Tonight continues Robert Taylor's turn as TCM's Star of the Month. One of his more interesting movies shows up at 11:45 PM ET: Johnny Eager. It's MGM's idea of a gangster movie, made after all of the great gangster movies had already been made over at Warner Bros., and that alone makes it interesting.
Taylor plays the title role, a paroled gangster who is operating a taxicab by day, and a crime syndicate by night. This is, of course, quite illegal, and DA John Farrell (Edward Arnold) is sure to put him back in jail if he were to find out what Johnny is doing. Still, Johnny has a palatial hide-out at the dog track he's running (gotta love those MGM sets!). There's a bit of a problem though: Farrell's daughter Liz (young and lovely Lana Turner) is a college student doing a project on the workings of the parole system, and she's out to cover Eager as part of that assignment. What happens next should be painfully obvious: she falls head over heels for him even though it's a Really Dumb Idea, and he begins to fall in love with her, despite the fact that he's got another woman (Patricia Dane, the one in the picture above). The other problem is that Johnny does have a conscience, too, although it's a disembodied conscience, in the form of Johnny's friend, the now-alcoholic cynic Jeff, played by Van Heflin.
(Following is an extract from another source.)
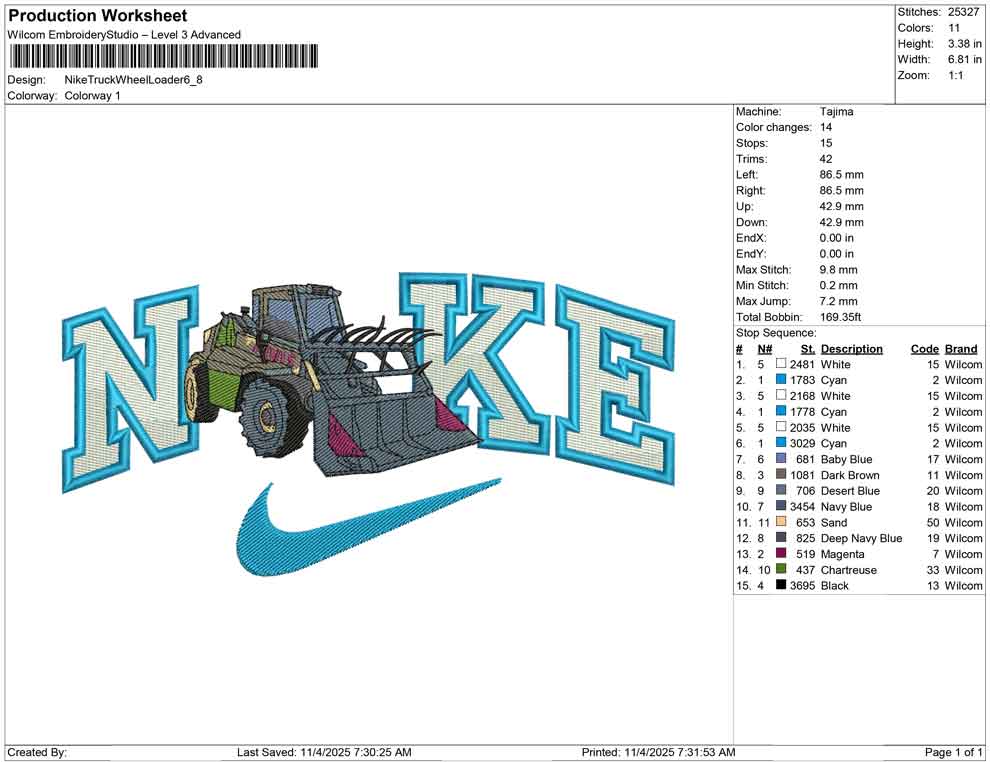
Task: Click the Code column header
Action: coord(925,348)
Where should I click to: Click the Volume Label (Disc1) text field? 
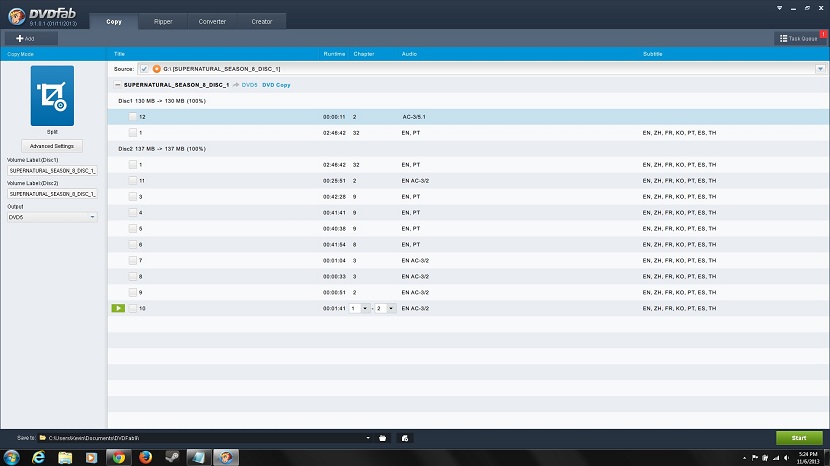52,170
The big problem with Johnny Eager is that almost everything seems slightly wrong. Warner Bros. did a great job on its gangster movies, uing their back lot effectively, and being able to cast stars like James Cagney and Humphrey Bogart was a big help. At MGM, on the other hand, everything looks too darn glitzy. MGM was able to make a lot of great movies, but that glitz -- at least the early 1940s version of it -- doesn't work. Perhaps if it had been the Prohibition era with some ridiculous art deco sets, it might have looked right. Also, Robert Taylor is unconvincing as a gangster. Lana Turner is OK as the young woman who falls for him, and it's obvious why anybody would fall for her. Edward Arnold is fine, although his is a fairly easy role. It's Van Heflin who steals the show from everybody; he's brilliant in playing the man who's had too much, both figuratively and literally. He's so much better than everybody else here that it isn't funny, and is frankly to the detriment of the movie: we want to see him, and don't care so much for the rest of the characters. It's no surprise that this movie won Heflin his Oscar for Best Supporting Actor. Watch also for Glenda Farrell in a small role as a policeman's wife.
Johnny Eager got a release to DVD as part of the Warner Archive Collection, so you can get a copy of it, although not as cheaply as many other classic movies.